▸ **What needs to be done**: Restate the records in their entirety, word for word.

[Collected data entries]
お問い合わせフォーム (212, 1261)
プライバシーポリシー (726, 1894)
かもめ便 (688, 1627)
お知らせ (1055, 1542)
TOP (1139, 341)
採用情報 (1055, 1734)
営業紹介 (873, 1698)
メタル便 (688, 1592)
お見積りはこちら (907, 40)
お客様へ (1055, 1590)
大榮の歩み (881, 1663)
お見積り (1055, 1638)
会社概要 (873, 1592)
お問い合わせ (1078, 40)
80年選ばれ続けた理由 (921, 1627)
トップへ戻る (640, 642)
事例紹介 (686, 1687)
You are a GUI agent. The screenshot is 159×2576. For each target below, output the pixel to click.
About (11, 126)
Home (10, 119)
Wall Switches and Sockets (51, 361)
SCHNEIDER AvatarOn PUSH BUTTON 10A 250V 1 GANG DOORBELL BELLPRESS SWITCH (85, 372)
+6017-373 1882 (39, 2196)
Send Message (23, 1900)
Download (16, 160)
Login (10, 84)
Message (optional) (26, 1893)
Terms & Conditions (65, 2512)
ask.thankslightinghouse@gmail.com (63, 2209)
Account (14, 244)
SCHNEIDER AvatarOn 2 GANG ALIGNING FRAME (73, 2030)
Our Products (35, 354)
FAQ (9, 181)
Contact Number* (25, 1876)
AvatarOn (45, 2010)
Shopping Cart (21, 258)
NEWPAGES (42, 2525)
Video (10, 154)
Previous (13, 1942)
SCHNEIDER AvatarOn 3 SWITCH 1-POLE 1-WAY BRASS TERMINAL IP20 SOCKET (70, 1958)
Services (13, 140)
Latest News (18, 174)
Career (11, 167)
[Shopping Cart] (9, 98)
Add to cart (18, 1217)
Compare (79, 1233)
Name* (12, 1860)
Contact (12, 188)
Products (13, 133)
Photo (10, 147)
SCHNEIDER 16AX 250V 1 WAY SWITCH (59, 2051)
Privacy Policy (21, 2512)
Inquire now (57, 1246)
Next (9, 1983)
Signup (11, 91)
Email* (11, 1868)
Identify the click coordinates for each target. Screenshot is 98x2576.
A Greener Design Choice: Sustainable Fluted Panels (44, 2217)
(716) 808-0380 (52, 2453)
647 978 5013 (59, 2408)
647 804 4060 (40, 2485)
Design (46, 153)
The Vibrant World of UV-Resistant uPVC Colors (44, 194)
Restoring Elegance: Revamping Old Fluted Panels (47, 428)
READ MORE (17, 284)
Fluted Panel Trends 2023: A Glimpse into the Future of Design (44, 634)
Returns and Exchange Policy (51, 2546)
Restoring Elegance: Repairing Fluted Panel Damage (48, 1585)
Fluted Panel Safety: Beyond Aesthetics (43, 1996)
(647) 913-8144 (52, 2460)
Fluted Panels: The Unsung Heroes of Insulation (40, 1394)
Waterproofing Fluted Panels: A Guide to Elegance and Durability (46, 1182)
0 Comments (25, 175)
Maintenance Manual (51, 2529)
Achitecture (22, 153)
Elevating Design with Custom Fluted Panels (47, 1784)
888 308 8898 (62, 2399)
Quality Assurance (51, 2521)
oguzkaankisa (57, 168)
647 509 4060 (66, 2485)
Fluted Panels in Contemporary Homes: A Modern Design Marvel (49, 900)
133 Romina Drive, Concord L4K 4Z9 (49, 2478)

▸ **The completed task**:
お問い合わせフォーム (212, 1261)
プライバシーポリシー (726, 1894)
かもめ便 (688, 1627)
お知らせ (1055, 1542)
TOP (1139, 341)
採用情報 (1055, 1734)
営業紹介 (873, 1698)
メタル便 (688, 1592)
お見積りはこちら (907, 40)
お客様へ (1055, 1590)
大榮の歩み (881, 1663)
お見積り (1055, 1638)
会社概要 (873, 1592)
お問い合わせ (1078, 40)
80年選ばれ続けた理由 (921, 1627)
トップへ戻る (640, 642)
事例紹介 (686, 1687)
You are a GUI agent. The screenshot is 159×2576. For each target below, output the pixel to click.
About (11, 126)
Home (10, 119)
Wall Switches and Sockets (51, 361)
SCHNEIDER AvatarOn PUSH BUTTON 10A 250V 1 GANG DOORBELL BELLPRESS SWITCH (85, 372)
+6017-373 1882 (39, 2196)
Send Message (23, 1900)
Download (16, 160)
Login (10, 84)
Message (optional) (26, 1893)
Terms & Conditions (65, 2512)
ask.thankslightinghouse@gmail.com (63, 2209)
Account (14, 244)
SCHNEIDER AvatarOn 2 GANG ALIGNING FRAME (73, 2030)
Our Products (35, 354)
FAQ (9, 181)
Contact Number* (25, 1876)
AvatarOn (45, 2010)
Shopping Cart (21, 258)
NEWPAGES (42, 2525)
Video (10, 154)
Previous (13, 1942)
SCHNEIDER AvatarOn 3 SWITCH 1-POLE 1-WAY BRASS TERMINAL IP20 SOCKET (70, 1958)
Services (13, 140)
Latest News (18, 174)
Career (11, 167)
[Shopping Cart] (9, 98)
Add to cart (18, 1217)
Compare (79, 1233)
Name* (12, 1860)
Contact (12, 188)
Products (13, 133)
Photo (10, 147)
SCHNEIDER 16AX 250V 1 WAY SWITCH (59, 2051)
Privacy Policy (21, 2512)
Inquire now (57, 1246)
Next (9, 1983)
Signup (11, 91)
Email* (11, 1868)
Identify the click coordinates for each target. Screenshot is 98x2576.
A Greener Design Choice: Sustainable Fluted Panels (44, 2217)
(716) 808-0380 (52, 2453)
647 978 5013 (59, 2408)
647 804 4060 (40, 2485)
Design (46, 153)
The Vibrant World of UV-Resistant uPVC Colors (44, 194)
Restoring Elegance: Revamping Old Fluted Panels (47, 428)
READ MORE (17, 284)
Fluted Panel Trends 2023: A Glimpse into the Future of Design (44, 634)
Returns and Exchange Policy (51, 2546)
Restoring Elegance: Repairing Fluted Panel Damage (48, 1585)
Fluted Panel Safety: Beyond Aesthetics (43, 1996)
(647) 913-8144 (52, 2460)
Fluted Panels: The Unsung Heroes of Insulation (40, 1394)
Waterproofing Fluted Panels: A Guide to Elegance and Durability (46, 1182)
0 Comments (25, 175)
Maintenance Manual (51, 2529)
Achitecture (22, 153)
Elevating Design with Custom Fluted Panels (47, 1784)
888 308 8898 (62, 2399)
Quality Assurance (51, 2521)
oguzkaankisa (57, 168)
647 509 4060 (66, 2485)
Fluted Panels in Contemporary Homes: A Modern Design Marvel (49, 900)
133 Romina Drive, Concord L4K 4Z9 (49, 2478)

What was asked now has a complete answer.